(Beginning of TASK DATA)
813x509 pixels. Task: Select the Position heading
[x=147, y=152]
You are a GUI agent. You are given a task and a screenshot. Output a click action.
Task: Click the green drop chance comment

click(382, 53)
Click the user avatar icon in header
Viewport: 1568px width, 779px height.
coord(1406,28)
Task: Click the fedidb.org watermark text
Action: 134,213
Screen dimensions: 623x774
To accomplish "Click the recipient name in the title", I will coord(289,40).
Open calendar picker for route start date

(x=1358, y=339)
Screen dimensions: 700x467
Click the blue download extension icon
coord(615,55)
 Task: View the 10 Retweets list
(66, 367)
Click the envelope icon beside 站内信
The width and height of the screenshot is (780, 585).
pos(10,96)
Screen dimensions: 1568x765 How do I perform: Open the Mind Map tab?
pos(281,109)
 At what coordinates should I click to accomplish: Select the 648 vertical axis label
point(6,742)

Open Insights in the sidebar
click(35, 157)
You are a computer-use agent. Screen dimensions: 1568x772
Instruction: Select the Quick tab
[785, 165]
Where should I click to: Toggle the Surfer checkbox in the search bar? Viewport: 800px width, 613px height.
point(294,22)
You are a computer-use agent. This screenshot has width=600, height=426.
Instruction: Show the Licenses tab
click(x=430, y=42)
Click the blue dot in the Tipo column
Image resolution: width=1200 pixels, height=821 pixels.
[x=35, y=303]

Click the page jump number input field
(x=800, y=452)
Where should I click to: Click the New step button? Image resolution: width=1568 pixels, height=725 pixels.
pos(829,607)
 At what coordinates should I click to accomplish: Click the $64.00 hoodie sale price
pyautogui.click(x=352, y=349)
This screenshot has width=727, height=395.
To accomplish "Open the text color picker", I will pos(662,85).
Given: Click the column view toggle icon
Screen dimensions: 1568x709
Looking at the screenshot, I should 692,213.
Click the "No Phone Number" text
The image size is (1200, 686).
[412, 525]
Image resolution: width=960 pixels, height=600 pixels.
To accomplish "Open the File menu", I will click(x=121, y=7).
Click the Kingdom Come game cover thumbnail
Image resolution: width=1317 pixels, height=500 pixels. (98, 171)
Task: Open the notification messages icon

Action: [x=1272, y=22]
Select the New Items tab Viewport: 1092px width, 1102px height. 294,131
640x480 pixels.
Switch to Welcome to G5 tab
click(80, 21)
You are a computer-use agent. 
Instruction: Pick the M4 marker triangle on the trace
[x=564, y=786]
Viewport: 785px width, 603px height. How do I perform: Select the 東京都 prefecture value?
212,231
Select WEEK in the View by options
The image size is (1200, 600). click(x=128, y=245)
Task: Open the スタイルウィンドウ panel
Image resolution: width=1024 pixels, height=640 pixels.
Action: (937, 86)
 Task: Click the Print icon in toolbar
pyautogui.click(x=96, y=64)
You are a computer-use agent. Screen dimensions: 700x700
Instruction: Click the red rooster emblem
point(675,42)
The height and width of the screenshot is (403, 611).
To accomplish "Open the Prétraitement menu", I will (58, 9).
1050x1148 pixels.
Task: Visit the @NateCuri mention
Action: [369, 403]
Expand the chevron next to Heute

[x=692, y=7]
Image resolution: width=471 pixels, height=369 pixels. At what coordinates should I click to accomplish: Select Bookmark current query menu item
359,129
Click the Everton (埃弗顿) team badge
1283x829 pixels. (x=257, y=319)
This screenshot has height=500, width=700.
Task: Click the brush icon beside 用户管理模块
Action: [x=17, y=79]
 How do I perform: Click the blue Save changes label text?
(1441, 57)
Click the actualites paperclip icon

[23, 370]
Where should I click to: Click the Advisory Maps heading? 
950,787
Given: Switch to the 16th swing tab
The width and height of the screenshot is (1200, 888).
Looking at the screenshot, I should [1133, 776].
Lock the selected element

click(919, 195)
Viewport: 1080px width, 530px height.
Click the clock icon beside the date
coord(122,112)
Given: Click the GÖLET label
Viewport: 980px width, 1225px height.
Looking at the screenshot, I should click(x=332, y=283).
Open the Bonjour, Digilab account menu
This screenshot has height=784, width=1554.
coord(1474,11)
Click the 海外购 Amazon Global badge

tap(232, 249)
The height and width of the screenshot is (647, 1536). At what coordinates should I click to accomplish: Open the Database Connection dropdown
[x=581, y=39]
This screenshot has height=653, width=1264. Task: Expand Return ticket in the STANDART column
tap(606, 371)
(End of TASK DATA)
EXERCISE DETAILS: The expected response is the material above given again line by line, from its first line to the line holding "You are a computer-use agent. Screen dimensions: 1568x772", inclusive.

EXERCISE OUTPUT:
813x509 pixels. Task: Select the Position heading
[x=147, y=152]
You are a GUI agent. You are given a task and a screenshot. Output a click action.
Task: Click the green drop chance comment

click(382, 53)
Click the user avatar icon in header
Viewport: 1568px width, 779px height.
coord(1406,28)
Task: Click the fedidb.org watermark text
Action: 134,213
Screen dimensions: 623x774
To accomplish "Click the recipient name in the title", I will coord(289,40).
Open calendar picker for route start date

(x=1358, y=339)
Screen dimensions: 700x467
Click the blue download extension icon
coord(615,55)
 Task: View the 10 Retweets list
(66, 367)
Click the envelope icon beside 站内信
The width and height of the screenshot is (780, 585).
pos(10,96)
Screen dimensions: 1568x765 How do I perform: Open the Mind Map tab?
pos(281,109)
 At what coordinates should I click to accomplish: Select the 648 vertical axis label
point(6,742)

Open Insights in the sidebar
click(35, 157)
You are a computer-use agent. Screen dimensions: 1568x772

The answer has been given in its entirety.